• **Aim of the task**: Rewrite the material below, replacing "screenshot" with "screen capture" everywhere and changing nothing else, and omit the pictures from your answer.

Excerpt from a dataset
>>>>>

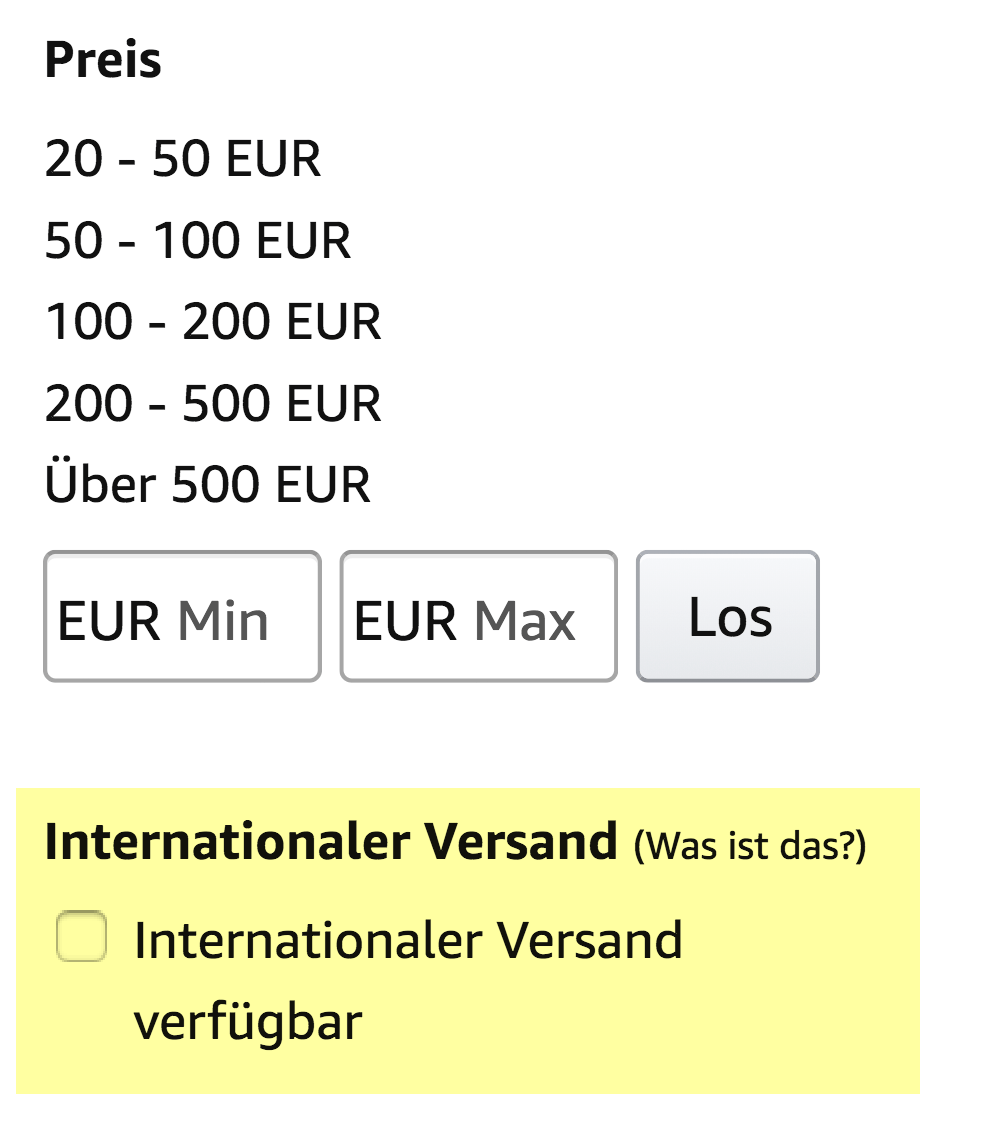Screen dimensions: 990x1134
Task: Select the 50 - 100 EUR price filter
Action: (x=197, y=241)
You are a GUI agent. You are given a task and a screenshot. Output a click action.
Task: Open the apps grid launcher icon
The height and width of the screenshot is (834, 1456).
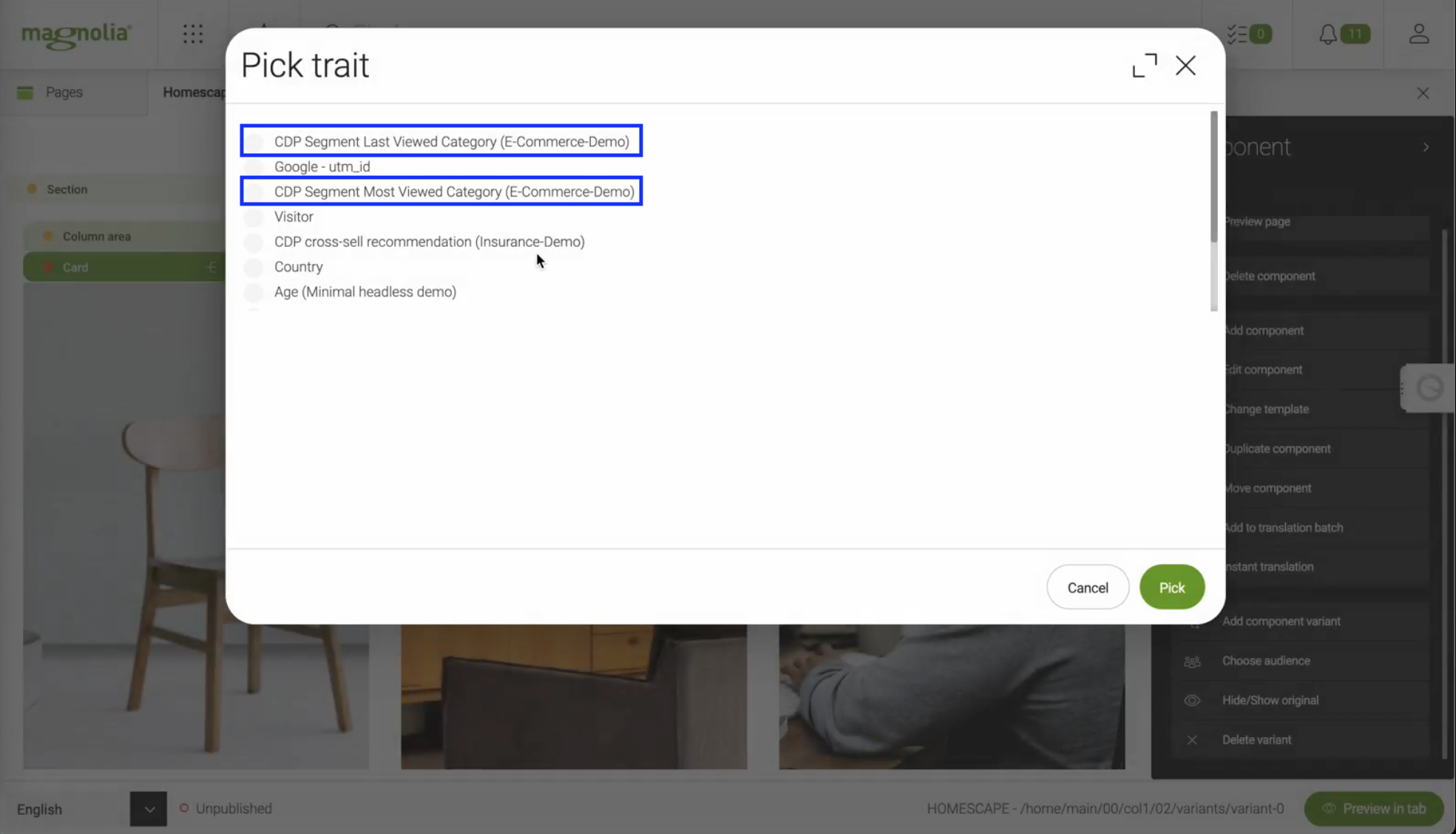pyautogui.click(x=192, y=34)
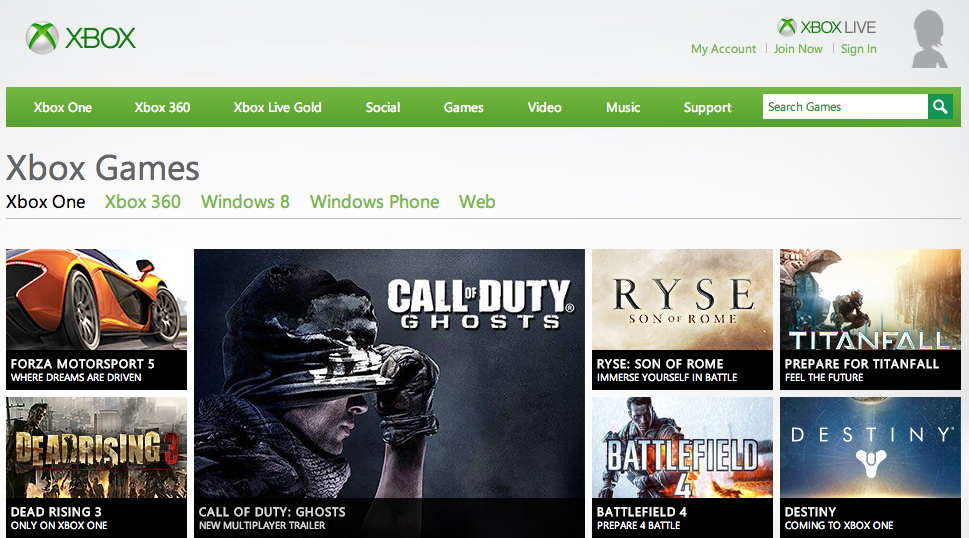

<<<<<

• **Answer to this problem**:
Screen dimensions: 990x1134
Task: Select the 50 - 100 EUR price filter
Action: (x=197, y=241)
You are a GUI agent. You are given a task and a screen capture. Output a click action.
Task: Open the apps grid launcher icon
The height and width of the screen capture is (834, 1456).
pyautogui.click(x=192, y=34)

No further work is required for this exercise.